First, Purton clarified that the employer is not immunized from liability under the “social host” statutes (Civ. Code, §1714 or Bus. and Prof. Code, §25602) because the liability is not based on furnishing alcohol but on vicarious liability for the employee’s negligence.

Second, Purton reasoned that alcohol consumption at an employer-sponsored party falls within scope of  employment. Christmas party drinking of alcoholic beverages benefitted Marriott by improving employee morale and furthering employer employee  relations. Thus, a trier of fact could conclude that the alcohol consumption occurred within the scope of employment.

Third, Purton determined that it is irrelevant that foreseeable effects of the employee’s negligent conduct occurred at a time the employee was no longer acting within the scope of employment.

Fourth, Purton held that no legal justification exists for terminating the employer’s liability as a matter of law simply because the employee arrived home safely from the employer-hosted party. In holding it irrelevant that the employee was no longer acting in the scope of his employment, Purton  expanded the exception to the “going and coming” rule.

The “going and coming” rule is a rule of non-liability of an employer for the negligent acts of its employees while going and coming to work. Its rationale is that, with certain exceptions, an employee is not deemed to be acting within the scope of employment while traveling to and from the workplace. Harris v. Trojan Fireworks Co. (1981) 120 Cal. App.3d 157 held that when an employee’s intoxication occurred at a party and the employee’s attendance at the party and intoxication occurred within the scope of his employment, it was foreseeable the employee  would attempt to drive home while still intoxicated and might have an accident. (Id. at p. 165.) The Harris court disregarded whether the employee’s trip may have fallen within an exception to the going and coming rule, stating that “the pivotal consideration was not whether an extra trip was required to attend the banquet, but whether there was a sufficient business relationship between the employment and the banquet at which the defendant became intoxicated to hold the employer liable for the employee’s negligent driving.” (Ibid.)

Purton took this exception a step further by holding that the vicarious liability does not end when the employee returns home from the party, because a jury could find that it was reasonably foreseeable that the intoxicated employee return home, get in his or her car again, and cause an accident.
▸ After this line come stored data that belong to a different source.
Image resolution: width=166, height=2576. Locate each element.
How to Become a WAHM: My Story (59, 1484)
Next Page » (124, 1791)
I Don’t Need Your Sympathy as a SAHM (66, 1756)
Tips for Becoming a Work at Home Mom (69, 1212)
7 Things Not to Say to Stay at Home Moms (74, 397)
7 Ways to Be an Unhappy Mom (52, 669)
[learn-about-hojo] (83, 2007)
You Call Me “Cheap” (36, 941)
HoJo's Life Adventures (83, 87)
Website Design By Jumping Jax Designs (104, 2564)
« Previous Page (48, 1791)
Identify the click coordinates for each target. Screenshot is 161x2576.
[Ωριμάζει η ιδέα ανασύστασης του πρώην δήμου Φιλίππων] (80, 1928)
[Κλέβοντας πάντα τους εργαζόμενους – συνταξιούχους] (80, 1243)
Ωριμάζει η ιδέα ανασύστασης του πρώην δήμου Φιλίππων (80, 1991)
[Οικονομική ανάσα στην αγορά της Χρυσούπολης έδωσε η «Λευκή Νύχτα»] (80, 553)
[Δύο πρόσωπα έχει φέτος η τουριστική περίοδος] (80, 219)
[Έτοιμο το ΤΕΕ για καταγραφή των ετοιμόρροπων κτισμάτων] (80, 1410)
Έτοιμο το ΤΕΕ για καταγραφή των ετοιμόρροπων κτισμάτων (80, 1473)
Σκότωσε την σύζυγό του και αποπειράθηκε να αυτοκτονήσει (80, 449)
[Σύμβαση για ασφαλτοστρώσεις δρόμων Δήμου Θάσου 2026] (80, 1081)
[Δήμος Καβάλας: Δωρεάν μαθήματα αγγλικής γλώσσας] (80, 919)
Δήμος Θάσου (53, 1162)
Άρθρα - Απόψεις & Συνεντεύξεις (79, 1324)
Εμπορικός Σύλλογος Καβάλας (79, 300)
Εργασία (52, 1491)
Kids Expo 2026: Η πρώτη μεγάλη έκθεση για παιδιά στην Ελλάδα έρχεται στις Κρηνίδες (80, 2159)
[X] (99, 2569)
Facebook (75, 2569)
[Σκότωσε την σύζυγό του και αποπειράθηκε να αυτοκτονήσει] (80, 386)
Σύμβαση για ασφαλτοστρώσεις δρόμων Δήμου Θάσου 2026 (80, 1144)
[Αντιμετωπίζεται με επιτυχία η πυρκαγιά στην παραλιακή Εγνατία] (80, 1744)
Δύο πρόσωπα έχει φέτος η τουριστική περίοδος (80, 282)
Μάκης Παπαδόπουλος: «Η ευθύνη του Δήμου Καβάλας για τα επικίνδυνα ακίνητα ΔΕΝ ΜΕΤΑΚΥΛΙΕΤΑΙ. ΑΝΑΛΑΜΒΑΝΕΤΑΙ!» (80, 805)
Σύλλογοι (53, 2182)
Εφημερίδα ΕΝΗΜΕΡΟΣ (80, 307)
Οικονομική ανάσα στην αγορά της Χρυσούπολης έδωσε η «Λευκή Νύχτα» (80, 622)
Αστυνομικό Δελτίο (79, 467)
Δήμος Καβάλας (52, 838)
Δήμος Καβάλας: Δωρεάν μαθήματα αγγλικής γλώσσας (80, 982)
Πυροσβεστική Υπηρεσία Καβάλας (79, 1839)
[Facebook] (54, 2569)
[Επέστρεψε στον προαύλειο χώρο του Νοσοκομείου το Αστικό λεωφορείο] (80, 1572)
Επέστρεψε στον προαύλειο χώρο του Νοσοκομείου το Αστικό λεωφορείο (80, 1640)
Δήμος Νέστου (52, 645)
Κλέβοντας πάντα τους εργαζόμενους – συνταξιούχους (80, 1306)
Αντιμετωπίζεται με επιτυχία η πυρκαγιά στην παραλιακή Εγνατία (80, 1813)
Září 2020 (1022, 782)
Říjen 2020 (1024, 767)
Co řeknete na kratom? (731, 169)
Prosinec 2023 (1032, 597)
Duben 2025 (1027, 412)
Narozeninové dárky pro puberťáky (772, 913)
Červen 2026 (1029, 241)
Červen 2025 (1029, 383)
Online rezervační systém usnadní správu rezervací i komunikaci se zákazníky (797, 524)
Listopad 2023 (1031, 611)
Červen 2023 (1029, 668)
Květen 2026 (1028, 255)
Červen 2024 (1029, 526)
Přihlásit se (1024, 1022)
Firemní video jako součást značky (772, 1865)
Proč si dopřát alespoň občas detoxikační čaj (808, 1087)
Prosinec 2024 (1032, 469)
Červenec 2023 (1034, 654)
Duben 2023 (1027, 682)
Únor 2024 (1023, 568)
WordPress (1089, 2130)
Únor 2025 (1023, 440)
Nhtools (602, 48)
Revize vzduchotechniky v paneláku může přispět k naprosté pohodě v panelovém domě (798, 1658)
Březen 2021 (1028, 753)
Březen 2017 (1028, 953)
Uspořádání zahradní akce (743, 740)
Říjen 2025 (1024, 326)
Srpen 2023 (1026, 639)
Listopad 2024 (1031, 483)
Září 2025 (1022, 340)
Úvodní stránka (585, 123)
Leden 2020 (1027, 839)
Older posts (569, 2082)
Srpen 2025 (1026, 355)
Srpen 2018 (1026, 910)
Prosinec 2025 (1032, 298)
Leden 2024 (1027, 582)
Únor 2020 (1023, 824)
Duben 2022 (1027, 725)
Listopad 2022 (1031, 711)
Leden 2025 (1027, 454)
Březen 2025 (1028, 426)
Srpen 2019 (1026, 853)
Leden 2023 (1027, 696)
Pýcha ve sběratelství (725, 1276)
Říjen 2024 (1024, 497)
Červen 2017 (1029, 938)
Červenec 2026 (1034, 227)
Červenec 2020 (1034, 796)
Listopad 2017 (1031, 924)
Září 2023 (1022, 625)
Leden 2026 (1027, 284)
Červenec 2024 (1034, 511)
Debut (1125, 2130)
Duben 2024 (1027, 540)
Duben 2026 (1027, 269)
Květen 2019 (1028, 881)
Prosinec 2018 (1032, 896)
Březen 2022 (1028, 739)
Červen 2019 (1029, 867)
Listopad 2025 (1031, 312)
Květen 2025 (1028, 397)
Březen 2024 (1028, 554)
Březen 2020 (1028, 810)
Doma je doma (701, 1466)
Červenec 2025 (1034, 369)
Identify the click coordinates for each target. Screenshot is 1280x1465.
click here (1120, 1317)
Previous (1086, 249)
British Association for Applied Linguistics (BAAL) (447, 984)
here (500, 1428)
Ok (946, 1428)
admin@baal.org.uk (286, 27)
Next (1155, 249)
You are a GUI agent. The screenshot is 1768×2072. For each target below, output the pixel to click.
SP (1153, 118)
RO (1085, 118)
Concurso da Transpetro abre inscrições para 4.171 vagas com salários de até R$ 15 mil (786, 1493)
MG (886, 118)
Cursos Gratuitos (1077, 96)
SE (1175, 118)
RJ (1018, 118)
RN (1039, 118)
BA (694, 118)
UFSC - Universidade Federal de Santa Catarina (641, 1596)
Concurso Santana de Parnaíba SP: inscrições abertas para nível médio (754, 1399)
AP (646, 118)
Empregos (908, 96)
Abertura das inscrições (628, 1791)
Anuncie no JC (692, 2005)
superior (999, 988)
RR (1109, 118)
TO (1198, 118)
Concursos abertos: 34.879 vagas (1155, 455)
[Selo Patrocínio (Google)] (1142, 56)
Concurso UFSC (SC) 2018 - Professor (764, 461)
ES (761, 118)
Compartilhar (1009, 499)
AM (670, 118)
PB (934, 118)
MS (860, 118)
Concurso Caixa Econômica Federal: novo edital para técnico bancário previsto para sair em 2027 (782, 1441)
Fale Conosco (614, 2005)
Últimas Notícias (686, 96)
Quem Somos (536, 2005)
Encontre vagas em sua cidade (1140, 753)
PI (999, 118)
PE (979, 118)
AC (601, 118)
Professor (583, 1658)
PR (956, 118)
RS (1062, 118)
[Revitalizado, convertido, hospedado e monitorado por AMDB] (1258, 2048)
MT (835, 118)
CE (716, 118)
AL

It explained that vicarious liability is not based on when the injury occurred, but on the act that caused the injury, i.e. the employer sponsored party.

Conclusion: Purton is significant because it expands an employer’s potential liability for employees’ actions resulting from alcohol consumption at company-sponsored events. The court noted that Marriott could have reduced its risk of liability by having a policy against smuggled alcohol, enforcing its drink ticket policy, serving drinks for a limited time, or prohibiting alcohol altogether. However, if a company fails to implement or enforce such policies and procedures during the company-sponsored event, a jury may find the employer liable for an accident caused by an intoxicated employee even after the party is over the employee has returned home.

Gabriele M. Lashly is a certified appellate specialist. She practices at Slaughter & Reagan LLP in Ventura.